類似的例子越來越多,真叫人有今夕何夕之嘆。我那個開會的朋友懷疑,說不定這一切都是真的,那些人是真心的;因為他們不怕笑話,而且態度嚴肅。也有朋友循常軌判斷,覺得全天下的擦鞋都是為了同一個目的,那就是利益,不可能例外。我呢?一貫騎牆,感到這兩種想法都對,那些人固然是獻媚求利,但在某個意義上卻也不失真誠。

好比近年下馬的那一大票貪官,仔細看看,會看出一條規律。他們下台之前,多半都曾公開表態支持中央反貪,信誓旦旦地擁護習近平。而且越是接近倒台,話就說得越多越狠,要有多噁心就有多噁心,要有多左就有多左,政治上正確得無話可說。然後呢,他們就呯一聲地垮了下來,成了反面人物,顛覆。

大概他們早就感到苗頭不對,曉得自己的處境危險。在這個政治掛帥的國度,他們的求生本能就是更加緊張地政治表態,以為政治上的效忠是最後能夠用來救命的細繩。

恰好當前氣氛緊張,官場人人自危,這股形勢甚至蔓延到了商界學界文化界。自知有問題的,自然要加倍表現。就算沒問題的,不當官的,不知何故,也得站穩隊伍不落人後,深怕文革再臨,會被奪去一切既得的好處和地位。於是政治緊縮的空氣形成,原來可以辦的文藝活動現在不能辦了,原來可以拍的電視劇現在也不能拍了,因為大家都怕「出事」;雖然沒有人能說得清那些東西為甚麼會出事。譬如三個文友想在某間學校座談,替其中一人的新著打書,但向來開放的校方最後卻拒絕掉他們的申請。為甚麼?這三人閒雲野鶴,沒有政治色彩,為甚麼要怕?那本新書是純文藝的散文集,不涉任何敏感題材,為甚麼不讓談?再三追問,他們得到的答案是「你們三個人的筆名分別是『綠妖』、『老六』,和『鸚鵡史航』。一個名字是妖精,一個名字是畜牲,還有一個就像黑社會。一看就知道都不是好人」。

不去歌功頌德也就罷了,事是千萬不能出的。為絕後患,先得防微杜漸,憂在未萌。這等局面,當然會出這類笑話。網上因此有了「段子」,因應影視界反封建反迷信,劇情不可神怪(尤其是描寫當代中國的影劇)的走向,他們說:「自從新中國成立,動物就不准練仙了」。也就是說,白蛇永遠是舊社會的產物,今天的爬蟲類很懂本份。也就是說,像《哈利波特》那樣的奇幻作品,《來自星星的你》這樣渲染特異功能的愛情肥皂劇,中國是不應該拍的。要搶全球文化產業市場,建構文化軟實力,中國要有我們自己的康莊大道。

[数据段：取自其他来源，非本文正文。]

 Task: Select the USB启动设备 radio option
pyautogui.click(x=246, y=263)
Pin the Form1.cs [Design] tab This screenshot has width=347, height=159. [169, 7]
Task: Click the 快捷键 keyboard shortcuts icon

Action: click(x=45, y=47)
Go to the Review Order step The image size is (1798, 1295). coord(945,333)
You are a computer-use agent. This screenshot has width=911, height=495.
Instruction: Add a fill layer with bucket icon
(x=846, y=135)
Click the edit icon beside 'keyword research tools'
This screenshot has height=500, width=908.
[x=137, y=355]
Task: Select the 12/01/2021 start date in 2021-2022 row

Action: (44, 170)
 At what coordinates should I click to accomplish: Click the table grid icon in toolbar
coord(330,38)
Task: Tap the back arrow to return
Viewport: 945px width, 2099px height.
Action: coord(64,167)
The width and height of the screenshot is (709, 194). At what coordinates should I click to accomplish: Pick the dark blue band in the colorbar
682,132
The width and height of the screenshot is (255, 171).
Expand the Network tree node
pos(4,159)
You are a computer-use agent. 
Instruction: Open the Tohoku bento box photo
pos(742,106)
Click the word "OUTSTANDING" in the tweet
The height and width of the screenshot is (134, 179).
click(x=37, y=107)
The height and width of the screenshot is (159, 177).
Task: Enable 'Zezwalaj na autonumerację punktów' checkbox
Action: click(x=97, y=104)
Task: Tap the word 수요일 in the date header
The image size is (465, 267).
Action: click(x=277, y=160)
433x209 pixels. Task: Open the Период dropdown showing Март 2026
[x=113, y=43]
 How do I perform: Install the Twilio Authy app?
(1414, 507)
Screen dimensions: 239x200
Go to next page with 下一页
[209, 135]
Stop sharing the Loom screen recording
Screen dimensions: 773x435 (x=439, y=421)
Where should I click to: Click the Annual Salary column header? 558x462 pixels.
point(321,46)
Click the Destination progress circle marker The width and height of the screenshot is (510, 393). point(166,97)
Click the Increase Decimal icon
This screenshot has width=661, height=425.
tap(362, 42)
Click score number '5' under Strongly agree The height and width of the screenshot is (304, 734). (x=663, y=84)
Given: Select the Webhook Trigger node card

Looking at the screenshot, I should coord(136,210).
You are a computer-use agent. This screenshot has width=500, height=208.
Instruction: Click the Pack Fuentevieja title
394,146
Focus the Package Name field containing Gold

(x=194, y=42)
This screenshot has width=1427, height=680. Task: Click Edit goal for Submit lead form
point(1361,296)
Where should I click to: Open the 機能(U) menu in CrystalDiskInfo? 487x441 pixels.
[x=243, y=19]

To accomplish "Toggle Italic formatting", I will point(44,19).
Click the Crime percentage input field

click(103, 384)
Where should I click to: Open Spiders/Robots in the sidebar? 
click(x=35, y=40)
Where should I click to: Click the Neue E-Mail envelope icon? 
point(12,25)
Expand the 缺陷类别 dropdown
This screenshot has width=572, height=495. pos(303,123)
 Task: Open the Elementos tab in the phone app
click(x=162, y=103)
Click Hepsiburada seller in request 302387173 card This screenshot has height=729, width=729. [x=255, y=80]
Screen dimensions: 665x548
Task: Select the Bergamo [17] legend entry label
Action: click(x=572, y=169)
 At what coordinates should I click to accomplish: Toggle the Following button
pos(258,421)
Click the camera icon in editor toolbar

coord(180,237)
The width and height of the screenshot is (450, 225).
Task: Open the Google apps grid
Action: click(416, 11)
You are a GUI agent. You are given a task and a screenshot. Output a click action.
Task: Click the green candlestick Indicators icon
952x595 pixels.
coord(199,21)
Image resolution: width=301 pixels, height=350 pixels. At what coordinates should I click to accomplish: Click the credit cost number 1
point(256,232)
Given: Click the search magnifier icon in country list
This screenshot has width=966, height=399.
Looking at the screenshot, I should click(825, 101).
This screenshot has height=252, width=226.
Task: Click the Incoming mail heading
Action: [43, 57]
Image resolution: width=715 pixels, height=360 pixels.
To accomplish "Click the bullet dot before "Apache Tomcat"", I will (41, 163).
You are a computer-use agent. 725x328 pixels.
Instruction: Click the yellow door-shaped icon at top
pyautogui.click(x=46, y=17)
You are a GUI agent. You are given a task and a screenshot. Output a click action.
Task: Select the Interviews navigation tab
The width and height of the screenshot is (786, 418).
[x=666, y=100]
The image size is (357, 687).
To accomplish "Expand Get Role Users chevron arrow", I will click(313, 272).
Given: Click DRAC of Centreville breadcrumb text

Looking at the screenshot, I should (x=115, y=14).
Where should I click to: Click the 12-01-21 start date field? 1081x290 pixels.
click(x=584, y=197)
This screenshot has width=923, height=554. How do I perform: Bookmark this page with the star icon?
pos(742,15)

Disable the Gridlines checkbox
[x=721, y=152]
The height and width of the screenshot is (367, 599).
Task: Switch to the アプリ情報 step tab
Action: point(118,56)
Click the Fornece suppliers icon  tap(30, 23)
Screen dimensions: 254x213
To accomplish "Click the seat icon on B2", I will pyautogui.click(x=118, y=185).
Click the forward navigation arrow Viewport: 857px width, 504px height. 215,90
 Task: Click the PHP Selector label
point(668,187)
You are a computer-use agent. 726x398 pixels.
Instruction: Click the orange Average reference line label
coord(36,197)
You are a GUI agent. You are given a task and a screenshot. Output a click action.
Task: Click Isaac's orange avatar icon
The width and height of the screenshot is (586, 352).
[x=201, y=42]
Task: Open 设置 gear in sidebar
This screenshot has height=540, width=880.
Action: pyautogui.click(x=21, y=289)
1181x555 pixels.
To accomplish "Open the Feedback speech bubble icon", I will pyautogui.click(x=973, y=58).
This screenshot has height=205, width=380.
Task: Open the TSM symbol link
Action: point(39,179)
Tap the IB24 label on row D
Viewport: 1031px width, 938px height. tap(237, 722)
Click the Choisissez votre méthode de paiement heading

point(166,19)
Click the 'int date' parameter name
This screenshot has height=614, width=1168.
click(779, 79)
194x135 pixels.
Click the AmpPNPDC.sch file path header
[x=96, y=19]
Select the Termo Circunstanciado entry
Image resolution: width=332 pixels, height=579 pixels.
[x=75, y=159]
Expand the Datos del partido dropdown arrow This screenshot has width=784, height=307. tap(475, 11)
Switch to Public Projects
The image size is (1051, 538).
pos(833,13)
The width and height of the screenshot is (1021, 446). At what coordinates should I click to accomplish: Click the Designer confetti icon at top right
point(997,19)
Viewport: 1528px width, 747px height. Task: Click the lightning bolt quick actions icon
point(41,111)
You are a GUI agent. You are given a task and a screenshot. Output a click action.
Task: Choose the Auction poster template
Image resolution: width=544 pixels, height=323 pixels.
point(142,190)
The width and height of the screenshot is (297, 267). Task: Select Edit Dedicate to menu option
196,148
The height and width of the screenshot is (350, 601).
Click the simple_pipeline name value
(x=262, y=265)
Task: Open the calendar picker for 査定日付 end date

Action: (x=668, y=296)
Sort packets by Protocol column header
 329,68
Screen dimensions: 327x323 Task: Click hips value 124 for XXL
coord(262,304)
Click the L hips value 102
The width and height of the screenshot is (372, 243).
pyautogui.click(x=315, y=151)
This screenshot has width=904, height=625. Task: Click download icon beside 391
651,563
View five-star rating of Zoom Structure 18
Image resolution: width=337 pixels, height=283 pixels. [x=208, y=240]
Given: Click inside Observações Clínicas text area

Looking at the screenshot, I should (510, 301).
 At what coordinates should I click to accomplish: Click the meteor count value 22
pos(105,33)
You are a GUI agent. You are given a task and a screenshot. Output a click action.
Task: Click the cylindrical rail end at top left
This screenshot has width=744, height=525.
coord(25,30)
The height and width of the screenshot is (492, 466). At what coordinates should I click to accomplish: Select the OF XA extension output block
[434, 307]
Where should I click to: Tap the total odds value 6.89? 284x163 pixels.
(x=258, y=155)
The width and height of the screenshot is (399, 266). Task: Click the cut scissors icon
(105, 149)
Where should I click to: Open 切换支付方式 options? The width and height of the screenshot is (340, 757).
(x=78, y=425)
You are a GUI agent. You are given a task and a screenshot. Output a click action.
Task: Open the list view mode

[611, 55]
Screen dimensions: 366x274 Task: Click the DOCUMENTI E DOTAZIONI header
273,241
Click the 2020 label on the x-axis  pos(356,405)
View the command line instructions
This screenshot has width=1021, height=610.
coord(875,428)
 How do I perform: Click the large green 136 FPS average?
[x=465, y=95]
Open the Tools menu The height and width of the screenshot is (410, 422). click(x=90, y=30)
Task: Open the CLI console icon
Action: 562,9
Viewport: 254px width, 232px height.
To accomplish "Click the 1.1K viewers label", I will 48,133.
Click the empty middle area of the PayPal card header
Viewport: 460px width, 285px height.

習近平可能沒有下過命令,禁止一看筆名就知道不是好人的作者座談,禁止四九年後的動物成精。這是大家「領會」他的「精神」,配合出來的結果。而每一個做出這類決定,參與這種氣氛,進而直白表忠的人,大概都是出於恐懼。害怕出事,其實就是為了維護自己。想要上位而獻媚,與擔心出事而自限,基本上是同一回事,都是利之所在。既然如此,為甚麼我還要說那些擦鞋匠是真誠的呢?